Start of DATA SHOWN

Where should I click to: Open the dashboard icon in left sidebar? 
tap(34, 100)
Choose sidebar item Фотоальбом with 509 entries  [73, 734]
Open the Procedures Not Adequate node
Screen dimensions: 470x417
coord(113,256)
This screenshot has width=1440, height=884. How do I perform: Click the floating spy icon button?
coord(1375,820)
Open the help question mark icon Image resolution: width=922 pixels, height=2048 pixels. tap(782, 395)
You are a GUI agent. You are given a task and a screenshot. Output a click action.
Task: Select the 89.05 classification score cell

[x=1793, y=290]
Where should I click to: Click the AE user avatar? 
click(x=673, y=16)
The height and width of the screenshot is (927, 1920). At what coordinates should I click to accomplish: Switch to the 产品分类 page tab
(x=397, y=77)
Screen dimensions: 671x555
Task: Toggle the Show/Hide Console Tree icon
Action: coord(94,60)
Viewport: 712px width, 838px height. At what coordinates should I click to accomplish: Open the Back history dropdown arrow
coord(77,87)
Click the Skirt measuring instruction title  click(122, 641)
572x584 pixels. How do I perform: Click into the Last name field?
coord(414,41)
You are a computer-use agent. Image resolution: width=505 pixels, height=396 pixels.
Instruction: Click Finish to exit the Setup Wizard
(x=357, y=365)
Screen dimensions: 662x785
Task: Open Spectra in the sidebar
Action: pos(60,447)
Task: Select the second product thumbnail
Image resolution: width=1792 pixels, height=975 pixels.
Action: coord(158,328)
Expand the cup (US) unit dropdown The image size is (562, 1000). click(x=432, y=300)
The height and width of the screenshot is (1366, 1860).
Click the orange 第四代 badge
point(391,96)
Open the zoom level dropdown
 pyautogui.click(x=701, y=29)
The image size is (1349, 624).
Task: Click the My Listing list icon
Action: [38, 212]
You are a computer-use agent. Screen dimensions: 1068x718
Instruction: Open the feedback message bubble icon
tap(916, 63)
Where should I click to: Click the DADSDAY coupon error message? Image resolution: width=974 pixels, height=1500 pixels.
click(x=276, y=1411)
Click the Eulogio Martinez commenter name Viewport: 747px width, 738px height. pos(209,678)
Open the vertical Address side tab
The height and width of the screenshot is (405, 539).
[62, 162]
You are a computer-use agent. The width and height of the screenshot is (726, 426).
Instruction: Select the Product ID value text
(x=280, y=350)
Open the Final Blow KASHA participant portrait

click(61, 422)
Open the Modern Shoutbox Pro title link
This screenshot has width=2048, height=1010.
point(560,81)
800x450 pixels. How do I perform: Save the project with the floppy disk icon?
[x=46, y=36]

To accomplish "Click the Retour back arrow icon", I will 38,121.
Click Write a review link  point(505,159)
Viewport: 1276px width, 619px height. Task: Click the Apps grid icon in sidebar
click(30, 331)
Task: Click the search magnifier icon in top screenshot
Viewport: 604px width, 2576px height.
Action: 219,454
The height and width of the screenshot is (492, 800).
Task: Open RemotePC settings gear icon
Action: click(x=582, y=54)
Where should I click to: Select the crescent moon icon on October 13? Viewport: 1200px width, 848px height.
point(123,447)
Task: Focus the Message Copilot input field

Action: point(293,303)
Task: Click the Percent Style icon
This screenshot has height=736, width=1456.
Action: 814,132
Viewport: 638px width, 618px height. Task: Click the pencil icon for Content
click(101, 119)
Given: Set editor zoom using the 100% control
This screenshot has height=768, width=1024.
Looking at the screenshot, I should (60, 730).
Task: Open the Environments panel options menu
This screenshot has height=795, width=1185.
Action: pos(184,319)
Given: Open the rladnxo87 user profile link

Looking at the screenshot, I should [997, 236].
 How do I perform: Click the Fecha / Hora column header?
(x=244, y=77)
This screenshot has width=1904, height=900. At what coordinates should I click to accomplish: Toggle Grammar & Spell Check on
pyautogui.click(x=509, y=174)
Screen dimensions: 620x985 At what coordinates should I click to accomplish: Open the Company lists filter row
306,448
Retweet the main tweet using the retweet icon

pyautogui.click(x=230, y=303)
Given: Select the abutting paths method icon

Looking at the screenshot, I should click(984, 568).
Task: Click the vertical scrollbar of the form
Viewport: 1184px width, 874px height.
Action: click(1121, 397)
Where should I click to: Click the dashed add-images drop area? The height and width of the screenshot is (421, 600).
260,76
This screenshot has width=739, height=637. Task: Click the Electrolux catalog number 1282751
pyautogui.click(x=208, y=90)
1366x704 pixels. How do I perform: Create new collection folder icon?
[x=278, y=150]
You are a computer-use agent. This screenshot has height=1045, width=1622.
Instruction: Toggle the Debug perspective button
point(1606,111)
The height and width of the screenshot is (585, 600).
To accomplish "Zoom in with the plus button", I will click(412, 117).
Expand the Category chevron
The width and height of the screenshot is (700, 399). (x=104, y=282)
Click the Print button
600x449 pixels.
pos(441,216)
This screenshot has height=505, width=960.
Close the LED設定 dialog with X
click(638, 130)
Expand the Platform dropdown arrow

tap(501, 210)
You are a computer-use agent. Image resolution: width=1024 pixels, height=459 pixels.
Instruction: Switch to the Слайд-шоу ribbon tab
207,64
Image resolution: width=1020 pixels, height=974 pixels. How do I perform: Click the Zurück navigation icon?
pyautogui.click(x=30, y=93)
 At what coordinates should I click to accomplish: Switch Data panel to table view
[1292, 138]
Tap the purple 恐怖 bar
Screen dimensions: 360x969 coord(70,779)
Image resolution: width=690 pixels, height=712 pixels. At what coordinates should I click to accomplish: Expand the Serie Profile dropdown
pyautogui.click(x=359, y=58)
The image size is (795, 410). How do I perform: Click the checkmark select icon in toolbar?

End of DATA SHOWN

Looking at the data above, write out exactly the lines that start at the one containing "You are a computer-use agent. The" and end at the one containing "Task: Click the search"; include both and nothing beyond.

You are a computer-use agent. The width and height of the screenshot is (726, 426).
Instruction: Select the Product ID value text
(x=280, y=350)
Open the Final Blow KASHA participant portrait

click(61, 422)
Open the Modern Shoutbox Pro title link
This screenshot has width=2048, height=1010.
point(560,81)
800x450 pixels. How do I perform: Save the project with the floppy disk icon?
[x=46, y=36]

To accomplish "Click the Retour back arrow icon", I will 38,121.
Click Write a review link  point(505,159)
Viewport: 1276px width, 619px height. Task: Click the Apps grid icon in sidebar
click(30, 331)
Task: Click the search magnifier icon in top screenshot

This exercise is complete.